Report every line of the records below that contains the word "agent".

Available records:
[Start of Attachment]
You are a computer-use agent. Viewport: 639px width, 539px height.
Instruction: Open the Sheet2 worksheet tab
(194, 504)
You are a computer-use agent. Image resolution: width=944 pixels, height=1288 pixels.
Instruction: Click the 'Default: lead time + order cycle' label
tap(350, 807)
[End of Attachment]
[Start of Attachment]
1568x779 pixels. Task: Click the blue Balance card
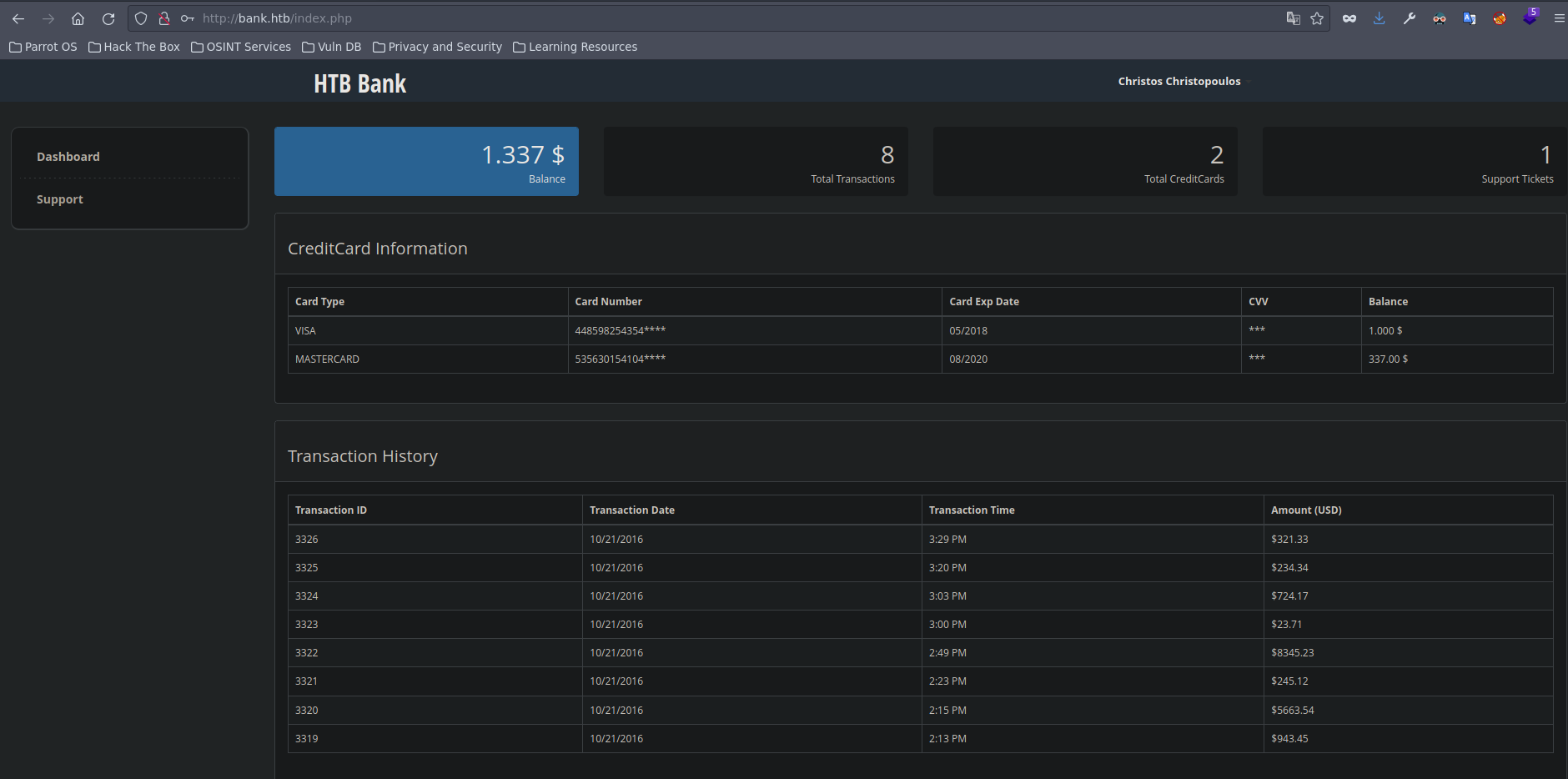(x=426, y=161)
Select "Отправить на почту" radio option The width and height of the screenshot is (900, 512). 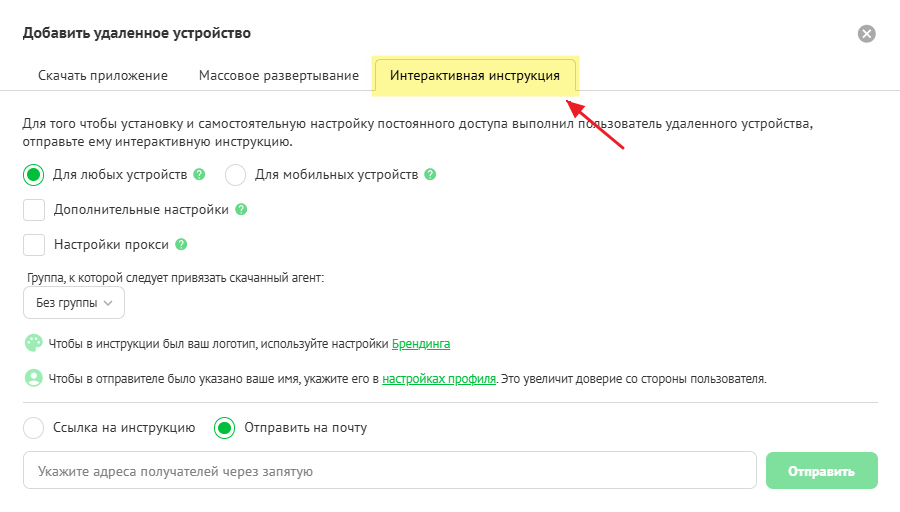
[End of Attachment]
Answer section:
You are a computer-use agent. Viewport: 639px width, 539px height.
You are a computer-use agent. Image resolution: width=944 pixels, height=1288 pixels.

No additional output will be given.